MIHAIL-ALEXANDRU BADEA, ELENA-GABRIELA STRETE, MARIA-RALUCA TOPLICEANU, LAURA BANIAS, EMOKE HORVATH, SIMONA GURZU, DORIANA IANCU, RAUL GHERASIM, LAURIAN STEFAN MAXIM

SEZARY SYNDROME. SEVEN YEARS FOLLOW UP OF A PATIENT WITH ERYTHRODERMA, DIFFUSE ALOPECIA, PALMO-PLANTAR KERATODERMA, AND LIMPH NODES INVOLVEMENT

Summary

Sezary Syndrome (SS) represents the leukemic variant of the cutanaeus T-cell lymphoma (CTCL). It is the most aggressive form cu cutaneous lymphoma with an annual at 1/10,000 and comprises 3% of all cases of CTCL. The onset of the disease often occurs with rapid onset of erythemato-squamous plaques accompanied by severe itching that mimic eczema, psoriasis or drug skin reactions.

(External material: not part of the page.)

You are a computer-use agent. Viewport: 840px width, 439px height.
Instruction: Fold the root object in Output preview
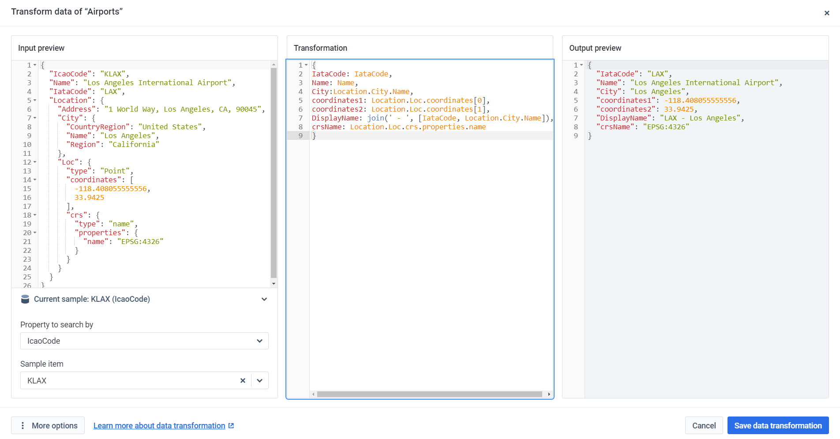pos(581,65)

We present the clinical course of 65-year-old patient diagnosed with Sezary syndrome and followed for seven years. He was admitted for a skin eruption composed of large erythematous plaques with fine scale, highly pruritic that involved the head, the trunk and the root of the limbs. We noted also associated fissured plaques of the palms and soles, onycholysis, axillar and inguinal polyadenopathy, physical asthenia and inappetence. Repeated previous biopsies reported nonspecific histopathological changes. A new cutaneous biopsy revealed an inflammatory lympho-histiocytic infiltrate in the papillary and the reticular dermis disposed in dense perivascular aggregations with ascending solitary lymphocytes in the basal layer and the formation of rare intraepidermic nests. Lymphocytes observed at the interstitial level were small and medium in size, with enlarged, polyhedral and irregularly contoured nuclei. A peripheral blood flow cytometry was performed which detected the presence of a lymphocyte clone with identical phenotype to that found in the cutaneous biopsies. A lymph node biopsy, revealed a disrupted microscopic architecture, proliferation of medium to large-sized cells with irregular nuclear contours, hyperchromatic or vesicular nuclei, prominent nucleoli, and atypical mitoses. However, residual lymphoid follicles could be occasionally observed. After the diagnosis, the patient was treated with different agents according to the status like chemotherapy, adjuvant treatment, retinoids. Local treatment consisted in topical steroids, UVB nb and PUVA. Due to multiple organ involvement, the patient died seven years after the diagnosis of SS was performed. This aspect is highly particular for this case, according to the literature data the medium life expectancy after the diagnosis of SS is about 2 years.